Con fe inquebrantable y una capacidad de compromiso radical, leía los reglamentos de sus escuelas y los seguía al pie de la letra: cargaba, como un camello, todos los valores de su religión, así como los de las instituciones por las que pasaba. Pero el camello habría de transformarse en león, y esto último sucedió precisamente el primer año de sus estudios de teología, en la Universidad de Bonn.
En ese primer año de estudios, Nietzsche se vio liberado del yugo materno y conoció, entre otras cosas, la buena cerveza alemana. Cuando la madre y la hermana volvieron a verlo creyeron no reconocerlo: se había vuelto un joven asertivo que sin dudar anunció a su madre el fin de sus estudios en teología y su incorporación a la Universidad de Leipzig para estudiar filología.
En Leipzig, Nietzsche conoció a Wagner, quien de manera un tanto informal le invitó a visitarlo a su casa de Triebschen. Al poco tiempo, aun sin doctorarse, recibió la invitación de la Universidad de Basilea para ocupar una plaza de profesor. Habría que doctorarse al vapor, pero tomando en cuenta la genialidad de sus artículos ya publicados, en Leipzig le entregaron el título de doctor en filología y Nietzsche partió a Basilea, tan cercana a Triebschen, a donde pronto acudió.
A partir de ahí pasó con los Wagner varias vacaciones y poco a poco se fue gestando en él su primera obra: El nacimiento de la tragedia en el espíritu de la música o de cómo los griegos superaron el pesimismo. Hoy grandes conocedores de su pensamiento la consideran su mejor obra, aquella en la que logró percibir a dónde conducía el camino que después olvidaría, diría Giorgio Colli. Yo no estoy tan segura de que lo olvidase, pero en efecto se trata de una obra genial destinada a cambiar el curso de la filosofía para aquellos que la comprenden, pues no es una obra sencilla ni de fácil lectura.
Al igual que le ocurrió a Kant con la Crítica de la razón pura o a Schopenhauer con El mundo como voluntad y representación, nadie entendió el libro de Nietzsche, pero en Alemania levantó un verdadero escándalo liderado por el gran filólogo Ulrich von Wilamowitz-Moellendorff, quien escribió una burla contra esta obra. En su defensa salieron Erwin Rohde y Richard Wagner, pero el daño estaba hecho: el siguiente semestre en Basilea, Nietzsche se quedó sin un solo alumno y nadie quería siquiera toparse con él: “Parece que hubiera cometido un crimen”, escribirá Nietzsche.
El equívoco radicó en que en esa primera obra Nietzsche no era en realidad un filólogo, sino un filósofo que proponía un cambio en el camino de la filosofía.

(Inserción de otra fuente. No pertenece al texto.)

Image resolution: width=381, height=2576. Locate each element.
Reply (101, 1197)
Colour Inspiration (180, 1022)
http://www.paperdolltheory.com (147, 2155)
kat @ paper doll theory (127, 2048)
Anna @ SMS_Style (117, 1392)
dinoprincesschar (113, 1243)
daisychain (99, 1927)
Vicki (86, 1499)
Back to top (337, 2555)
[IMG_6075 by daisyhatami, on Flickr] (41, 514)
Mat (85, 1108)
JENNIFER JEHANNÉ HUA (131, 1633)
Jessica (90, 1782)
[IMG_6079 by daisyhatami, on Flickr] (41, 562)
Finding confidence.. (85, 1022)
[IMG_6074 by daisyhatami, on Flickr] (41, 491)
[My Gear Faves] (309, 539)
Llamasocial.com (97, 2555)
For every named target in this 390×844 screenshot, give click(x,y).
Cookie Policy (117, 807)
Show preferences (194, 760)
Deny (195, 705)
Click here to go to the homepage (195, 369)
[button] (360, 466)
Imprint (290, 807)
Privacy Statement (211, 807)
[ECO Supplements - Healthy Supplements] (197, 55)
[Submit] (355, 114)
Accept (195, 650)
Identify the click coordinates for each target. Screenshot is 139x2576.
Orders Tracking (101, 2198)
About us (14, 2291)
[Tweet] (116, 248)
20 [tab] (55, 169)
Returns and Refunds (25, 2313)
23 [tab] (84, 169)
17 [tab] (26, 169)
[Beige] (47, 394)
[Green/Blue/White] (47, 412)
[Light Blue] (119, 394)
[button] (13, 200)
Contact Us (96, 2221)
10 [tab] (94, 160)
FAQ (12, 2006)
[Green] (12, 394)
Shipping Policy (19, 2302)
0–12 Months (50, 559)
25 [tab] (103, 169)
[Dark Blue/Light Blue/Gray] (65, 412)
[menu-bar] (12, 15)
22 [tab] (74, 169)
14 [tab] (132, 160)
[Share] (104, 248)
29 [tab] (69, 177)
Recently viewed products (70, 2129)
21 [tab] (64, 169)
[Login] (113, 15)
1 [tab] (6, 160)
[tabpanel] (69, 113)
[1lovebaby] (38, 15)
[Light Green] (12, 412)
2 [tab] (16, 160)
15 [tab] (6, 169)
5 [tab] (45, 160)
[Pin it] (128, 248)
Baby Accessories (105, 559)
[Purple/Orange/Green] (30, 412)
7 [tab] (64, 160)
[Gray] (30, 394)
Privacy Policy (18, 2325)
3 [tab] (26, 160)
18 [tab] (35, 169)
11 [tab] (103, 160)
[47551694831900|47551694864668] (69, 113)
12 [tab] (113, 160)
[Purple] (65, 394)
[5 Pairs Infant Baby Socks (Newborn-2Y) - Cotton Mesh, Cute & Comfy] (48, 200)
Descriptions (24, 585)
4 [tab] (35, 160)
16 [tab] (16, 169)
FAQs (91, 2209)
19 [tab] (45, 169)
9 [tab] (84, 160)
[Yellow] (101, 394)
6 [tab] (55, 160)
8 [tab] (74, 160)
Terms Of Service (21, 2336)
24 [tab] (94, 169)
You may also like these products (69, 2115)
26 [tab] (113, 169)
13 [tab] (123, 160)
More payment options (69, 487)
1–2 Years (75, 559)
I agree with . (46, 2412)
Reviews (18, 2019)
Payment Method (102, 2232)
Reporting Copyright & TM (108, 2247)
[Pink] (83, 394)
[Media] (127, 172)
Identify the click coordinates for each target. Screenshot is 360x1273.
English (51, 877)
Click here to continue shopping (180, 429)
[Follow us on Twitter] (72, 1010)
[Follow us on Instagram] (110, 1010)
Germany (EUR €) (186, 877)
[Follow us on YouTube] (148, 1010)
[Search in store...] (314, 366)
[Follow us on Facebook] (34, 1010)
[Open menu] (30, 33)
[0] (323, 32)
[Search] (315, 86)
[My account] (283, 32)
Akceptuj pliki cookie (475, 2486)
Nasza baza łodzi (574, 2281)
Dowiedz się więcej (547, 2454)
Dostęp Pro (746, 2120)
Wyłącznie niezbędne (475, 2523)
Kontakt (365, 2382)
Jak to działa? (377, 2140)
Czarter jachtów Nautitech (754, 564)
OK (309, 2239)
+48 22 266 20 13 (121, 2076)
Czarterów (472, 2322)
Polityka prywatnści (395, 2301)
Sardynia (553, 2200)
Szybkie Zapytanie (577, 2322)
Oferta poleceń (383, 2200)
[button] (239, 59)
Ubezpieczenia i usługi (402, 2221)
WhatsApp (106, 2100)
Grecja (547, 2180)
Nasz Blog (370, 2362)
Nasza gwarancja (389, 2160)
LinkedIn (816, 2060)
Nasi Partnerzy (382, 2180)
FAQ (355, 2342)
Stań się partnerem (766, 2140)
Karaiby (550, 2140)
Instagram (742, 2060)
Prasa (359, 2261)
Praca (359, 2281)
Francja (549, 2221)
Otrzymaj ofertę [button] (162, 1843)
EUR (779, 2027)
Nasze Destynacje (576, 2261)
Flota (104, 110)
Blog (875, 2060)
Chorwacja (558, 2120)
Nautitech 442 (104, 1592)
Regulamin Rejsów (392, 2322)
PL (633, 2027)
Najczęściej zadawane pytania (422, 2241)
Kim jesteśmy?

Ésta, siempre había pretendido ser “científica”: Nietzsche consideró que el pensamiento no requiere ese tipo de credenciales: la filosofía debe acercarse al arte, no a la ciencia, debe educar la certeza inmediata de la intuición a través del arte en lugar del razonamiento lógico. Porque cuando la filosofía se acerca al arte se torna fructífera a través de la metáfora, los símbolos y los mitos: se torna artística y musical.
Con Nietzsche, arte y filosofía iniciaron el camino de su reconciliación.